Los inundan los derechos siendo el de nueva marca el de la desconexión que remite a interrumpir la comunicación con alguien que se halla ausente. Viene referida a la digital, es decir, al derecho que tiene el trabajador a poder hacer un corte de mangas o la peineta al correo electrónico y al Whatsapp no bien ha traspasado el dintel que separa la empresa del mundo civilizado. Entendiendo también por trabajador „aunque para algunos sea un exceso„ al catedrático que es víctima de peticiones y consultas de los alumnos incluso a altas horas de la noche.

¿Es necesario tener que reconocer tal derecho de una forma específica? Lo pregunto porque desde antiguo está acogido en las Constituciones el derecho a la intimidad y en ella se inscribe el alejamiento de las tabarras oficinescas para dejarse mecer por la lectura, la preparación de un bacalao al pil pil o un paseo por el parque a contemplar los cisnes. Sin excluir la entrega a la alegre paz de amar, que diría Goethe.

Con todo, al derecho a la desconexión debe dársele la bienvenida si por tal se entiende el derecho a olvidarnos del pelmazo. Es decir, que el currante tiene derecho a no verse importunado por el jefe fuera de las horas prosaicas en las que se practica el vicio oficinesco. Le asiste, pues, el derecho a vivir libre y como en un solemne abandono que él se encargará de llenar de distancias. Quien disfruta de tal derecho es persona bien constituida, que sabe conquistar las ocasiones envolviéndolas en retazos del pasado y sueños de futuro.

Sin embargo, uno observa es que hay muchos compatriotas que viven con complacencia la perversión laboral. Antiguamente, cuando uno viajaba, pongamos en tren, se llevaba el ABC y un bocadillo de salchichón y a ellos consagraba morosamente las horas que tardaba en llegar a Cuenca que, además, siempre estaba muy lejos. O compartía con unas monjas un delicioso bizcocho que habían hecho en el convento como medio de ganarse el favor divino.

Hoy día, ésta es una imagen descolorida por los desmayos misteriosos del tiempo. Pues lo normal es ver con espanto cómo el viajero abre el ordenador, enchufa el móvil, enciende la tableta, conecta un artilugio a la red eléctrica? reproduciendo así a la perfección el ambiente de la oficina en el que tan solo falta el retrato con la hijita en clase de equitación. Y lo malo no es advertir cómo este personaje desaprovecha el tren para acercarse a su mismidad o pensar en las musarañas sino „y aquí está la desvergüenza„ la forma que tiene de despachar los asuntos: a voces, perturbando a quienes se ven obligados a compartir con él vecindad, haciendo a todos partícipes de la prisa que tiene por ultimar la hoja de contabilidad, negociar un suministro de harina o abroncar a alguien. Yo he llegado a oír el ajuste de unos toros para una corrida.

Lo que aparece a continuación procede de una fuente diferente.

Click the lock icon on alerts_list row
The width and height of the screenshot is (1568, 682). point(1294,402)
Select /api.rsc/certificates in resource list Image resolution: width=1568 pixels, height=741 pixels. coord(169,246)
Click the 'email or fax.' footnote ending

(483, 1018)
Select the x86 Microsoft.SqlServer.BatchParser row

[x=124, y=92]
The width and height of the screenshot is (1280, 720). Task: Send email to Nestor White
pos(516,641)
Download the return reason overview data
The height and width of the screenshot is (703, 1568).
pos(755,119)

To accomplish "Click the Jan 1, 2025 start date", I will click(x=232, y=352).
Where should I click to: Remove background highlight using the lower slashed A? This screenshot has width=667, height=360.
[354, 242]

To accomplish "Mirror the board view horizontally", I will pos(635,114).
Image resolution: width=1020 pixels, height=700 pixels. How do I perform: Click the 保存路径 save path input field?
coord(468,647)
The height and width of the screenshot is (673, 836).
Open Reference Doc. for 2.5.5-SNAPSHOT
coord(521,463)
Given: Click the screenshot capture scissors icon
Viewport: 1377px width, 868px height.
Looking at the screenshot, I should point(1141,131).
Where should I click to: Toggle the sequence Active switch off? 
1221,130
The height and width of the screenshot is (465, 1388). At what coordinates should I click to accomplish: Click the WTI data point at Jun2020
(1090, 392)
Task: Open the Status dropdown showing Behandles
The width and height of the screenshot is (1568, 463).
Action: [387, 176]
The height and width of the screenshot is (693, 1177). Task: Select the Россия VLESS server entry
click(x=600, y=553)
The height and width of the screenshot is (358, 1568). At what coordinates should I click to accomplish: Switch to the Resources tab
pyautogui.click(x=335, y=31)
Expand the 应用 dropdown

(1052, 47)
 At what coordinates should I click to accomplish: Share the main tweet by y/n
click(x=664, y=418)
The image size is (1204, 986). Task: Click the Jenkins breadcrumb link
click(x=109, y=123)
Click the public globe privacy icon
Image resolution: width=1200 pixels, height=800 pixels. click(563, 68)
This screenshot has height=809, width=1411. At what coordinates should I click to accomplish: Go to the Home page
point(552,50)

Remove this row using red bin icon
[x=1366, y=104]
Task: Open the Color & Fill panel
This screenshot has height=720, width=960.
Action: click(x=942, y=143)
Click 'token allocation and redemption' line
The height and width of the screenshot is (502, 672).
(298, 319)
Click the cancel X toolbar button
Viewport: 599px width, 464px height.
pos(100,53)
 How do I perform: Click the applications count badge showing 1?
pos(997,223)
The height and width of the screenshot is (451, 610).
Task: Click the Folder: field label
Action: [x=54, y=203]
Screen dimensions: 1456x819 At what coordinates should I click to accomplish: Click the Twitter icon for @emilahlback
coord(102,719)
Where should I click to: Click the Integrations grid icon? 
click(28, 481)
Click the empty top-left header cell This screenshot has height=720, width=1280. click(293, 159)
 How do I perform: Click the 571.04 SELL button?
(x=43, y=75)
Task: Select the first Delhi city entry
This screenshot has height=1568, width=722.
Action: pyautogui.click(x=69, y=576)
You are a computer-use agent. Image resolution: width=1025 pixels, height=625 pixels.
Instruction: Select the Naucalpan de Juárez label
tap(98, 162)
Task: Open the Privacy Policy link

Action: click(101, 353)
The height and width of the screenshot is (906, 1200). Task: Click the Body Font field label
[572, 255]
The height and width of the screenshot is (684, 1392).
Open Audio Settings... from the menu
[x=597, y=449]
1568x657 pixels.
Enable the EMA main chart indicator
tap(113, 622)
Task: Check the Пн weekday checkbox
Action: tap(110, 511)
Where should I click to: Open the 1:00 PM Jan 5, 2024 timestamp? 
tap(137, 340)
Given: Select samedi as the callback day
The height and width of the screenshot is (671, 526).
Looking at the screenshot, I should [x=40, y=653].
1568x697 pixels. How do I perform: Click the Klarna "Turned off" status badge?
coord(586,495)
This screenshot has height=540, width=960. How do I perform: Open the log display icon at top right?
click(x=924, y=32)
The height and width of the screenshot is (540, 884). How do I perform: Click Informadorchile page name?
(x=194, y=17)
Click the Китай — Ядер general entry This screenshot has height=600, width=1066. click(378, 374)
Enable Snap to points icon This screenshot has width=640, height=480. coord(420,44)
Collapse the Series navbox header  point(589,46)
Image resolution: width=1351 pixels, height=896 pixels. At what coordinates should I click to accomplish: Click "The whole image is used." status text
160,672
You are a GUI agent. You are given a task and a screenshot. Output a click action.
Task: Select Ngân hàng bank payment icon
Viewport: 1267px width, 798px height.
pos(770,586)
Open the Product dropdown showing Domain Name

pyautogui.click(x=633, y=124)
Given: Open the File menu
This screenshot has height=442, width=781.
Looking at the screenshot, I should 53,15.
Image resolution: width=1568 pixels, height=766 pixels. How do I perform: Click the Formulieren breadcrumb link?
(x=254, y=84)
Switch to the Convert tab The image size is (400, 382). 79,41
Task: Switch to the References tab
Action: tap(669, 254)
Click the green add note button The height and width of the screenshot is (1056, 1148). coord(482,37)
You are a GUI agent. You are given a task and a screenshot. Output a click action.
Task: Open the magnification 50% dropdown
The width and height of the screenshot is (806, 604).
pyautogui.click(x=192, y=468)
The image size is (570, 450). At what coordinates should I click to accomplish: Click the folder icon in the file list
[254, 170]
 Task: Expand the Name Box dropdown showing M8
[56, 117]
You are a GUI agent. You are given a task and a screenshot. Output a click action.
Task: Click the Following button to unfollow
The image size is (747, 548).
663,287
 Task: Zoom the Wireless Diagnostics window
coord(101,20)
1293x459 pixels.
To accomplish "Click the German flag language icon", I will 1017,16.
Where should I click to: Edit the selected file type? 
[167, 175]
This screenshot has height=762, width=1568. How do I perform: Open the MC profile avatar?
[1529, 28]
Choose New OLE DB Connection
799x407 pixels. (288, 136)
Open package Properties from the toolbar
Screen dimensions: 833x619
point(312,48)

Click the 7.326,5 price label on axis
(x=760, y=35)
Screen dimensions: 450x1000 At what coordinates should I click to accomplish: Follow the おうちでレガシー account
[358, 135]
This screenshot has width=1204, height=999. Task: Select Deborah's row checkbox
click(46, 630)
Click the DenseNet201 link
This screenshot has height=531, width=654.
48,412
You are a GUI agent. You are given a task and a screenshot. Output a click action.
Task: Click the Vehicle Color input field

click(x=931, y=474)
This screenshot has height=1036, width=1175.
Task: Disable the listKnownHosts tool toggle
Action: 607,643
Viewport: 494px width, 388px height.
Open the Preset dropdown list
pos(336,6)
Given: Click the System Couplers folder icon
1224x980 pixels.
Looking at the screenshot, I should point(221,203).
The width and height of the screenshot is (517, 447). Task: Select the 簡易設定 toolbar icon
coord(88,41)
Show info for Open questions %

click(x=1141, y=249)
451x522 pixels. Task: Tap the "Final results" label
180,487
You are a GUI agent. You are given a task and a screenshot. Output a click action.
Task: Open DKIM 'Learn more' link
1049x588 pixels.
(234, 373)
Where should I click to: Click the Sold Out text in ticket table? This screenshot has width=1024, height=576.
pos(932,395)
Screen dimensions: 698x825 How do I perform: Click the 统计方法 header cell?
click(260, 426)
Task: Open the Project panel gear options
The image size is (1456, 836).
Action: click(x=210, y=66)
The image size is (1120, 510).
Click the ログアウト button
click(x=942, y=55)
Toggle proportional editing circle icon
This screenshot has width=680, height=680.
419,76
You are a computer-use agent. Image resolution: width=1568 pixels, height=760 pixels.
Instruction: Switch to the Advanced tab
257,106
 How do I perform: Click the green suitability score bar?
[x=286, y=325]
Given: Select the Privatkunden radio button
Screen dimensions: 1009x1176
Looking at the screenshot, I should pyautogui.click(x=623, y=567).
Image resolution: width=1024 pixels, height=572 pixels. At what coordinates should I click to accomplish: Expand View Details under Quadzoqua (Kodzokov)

¡Ah, de este personaje odioso es del que yo querría desconectar! De manera que no consideraré jamás bien configurado este nuevo derecho si no se me permite atizar un buen sopapo a ese tipo de cargantes hechuras que lleva su oficina al vagón del tren y desde él tramita, barritando como un proboscidio, el despacho urgente de un pedido de rodamientos.